Nuvini Founder and CEO Pierre Schurmann Commits $6 Million at Significant Premium to Market Price
~ Founder Commits Personal
Capital at $4.00 Per Share, Demonstrating Strong
Insider Confidence ~
~ Investment Follows October Open Market Purchases by Management Team ~
NEW YORK, Dec. 05, 2025 (GLOBE NEWSWIRE) -- Nuvini Group Limited (Nasdaq: NVNI) (“Nuvini” or the “Company”), Latin America’s leading serial acquirer of B2B SaaS companies, today announced that Founder and Chief Executive Officer Pierre Schurmann has entered into a binding investment agreement to invest $6 million of personal capital in the Company through a direct private placement of equity securities, subject to closing conditions.
The investment represents one of the strongest demonstrations of insider confidence, with Mr. Schurmann committing substantial personal funds at a purchase price of $4.00 per share—a significant premium to current market price—alongside warrants to purchase additional 300,000 shares at $25.00 per share. This transaction follows open market share purchases by members of Nuvini’s management team in October 2025.

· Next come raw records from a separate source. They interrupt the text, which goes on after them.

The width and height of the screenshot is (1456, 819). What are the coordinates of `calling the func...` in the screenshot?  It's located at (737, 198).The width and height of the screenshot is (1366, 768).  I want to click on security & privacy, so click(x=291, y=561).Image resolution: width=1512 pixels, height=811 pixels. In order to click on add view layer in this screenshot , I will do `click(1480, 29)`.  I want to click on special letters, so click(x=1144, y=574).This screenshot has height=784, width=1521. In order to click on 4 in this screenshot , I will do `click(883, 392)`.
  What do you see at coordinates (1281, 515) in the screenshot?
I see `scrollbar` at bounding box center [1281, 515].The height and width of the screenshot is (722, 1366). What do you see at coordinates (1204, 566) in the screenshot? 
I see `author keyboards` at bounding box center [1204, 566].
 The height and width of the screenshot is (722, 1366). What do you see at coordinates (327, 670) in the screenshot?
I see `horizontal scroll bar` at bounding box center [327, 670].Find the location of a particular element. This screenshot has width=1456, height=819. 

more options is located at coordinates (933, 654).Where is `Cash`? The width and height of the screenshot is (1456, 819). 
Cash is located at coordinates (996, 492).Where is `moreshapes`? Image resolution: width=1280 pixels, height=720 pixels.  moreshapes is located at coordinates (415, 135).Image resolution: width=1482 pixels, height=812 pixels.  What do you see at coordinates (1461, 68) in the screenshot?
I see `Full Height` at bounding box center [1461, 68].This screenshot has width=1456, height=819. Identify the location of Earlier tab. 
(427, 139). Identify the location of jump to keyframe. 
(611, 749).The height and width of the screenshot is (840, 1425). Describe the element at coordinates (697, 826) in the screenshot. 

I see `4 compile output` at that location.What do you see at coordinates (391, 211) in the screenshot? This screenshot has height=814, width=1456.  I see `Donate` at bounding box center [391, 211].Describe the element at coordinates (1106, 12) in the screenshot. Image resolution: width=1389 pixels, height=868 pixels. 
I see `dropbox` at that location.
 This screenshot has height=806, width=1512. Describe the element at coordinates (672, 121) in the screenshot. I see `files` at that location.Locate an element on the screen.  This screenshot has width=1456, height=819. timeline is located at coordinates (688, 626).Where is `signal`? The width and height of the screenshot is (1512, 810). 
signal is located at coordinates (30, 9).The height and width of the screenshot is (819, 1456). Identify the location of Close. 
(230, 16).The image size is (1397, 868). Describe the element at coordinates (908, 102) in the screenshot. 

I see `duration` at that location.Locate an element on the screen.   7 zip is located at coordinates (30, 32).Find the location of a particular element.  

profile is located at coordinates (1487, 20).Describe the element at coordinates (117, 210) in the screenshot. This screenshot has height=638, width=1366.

Founder Doubles Down on Growth Vision
Under the terms of the agreement, Xurmann Investments Ltd, an investment vehicle wholly-owned by Mr. Schurmann, will acquire 1,500,000 ordinary shares at $4.00 per share, along with five-year warrants to purchase 300,000 additional shares at an exercise price of $25.00 per share. If the warrants are fully exercised, they would generate an additional $7.5 million in proceeds for the Company.
Following the closing, the Company will have 11,533,802 ordinary shares outstanding. The proceeds will be deployed for debt repayment and to support Nuvini as the Company executes on its acquisition strategy.
“This investment reflects my unwavering confidence in Nuvini’s business model, our execution capabilities, and the significant value creation opportunity ahead,” said Pierre Schurmann, Founder and Chief Executive Officer of Nuvini. “By committing $6 million of personal capital at a substantial premium to current market prices, I am reinforcing my belief that Nuvini’s shares represent exceptional value at these levels. We have a robust pipeline of high-quality acquisition targets, a proven track record of integration, and an AI-first operating strategy that is driving meaningful margin expansion across our portfolio.”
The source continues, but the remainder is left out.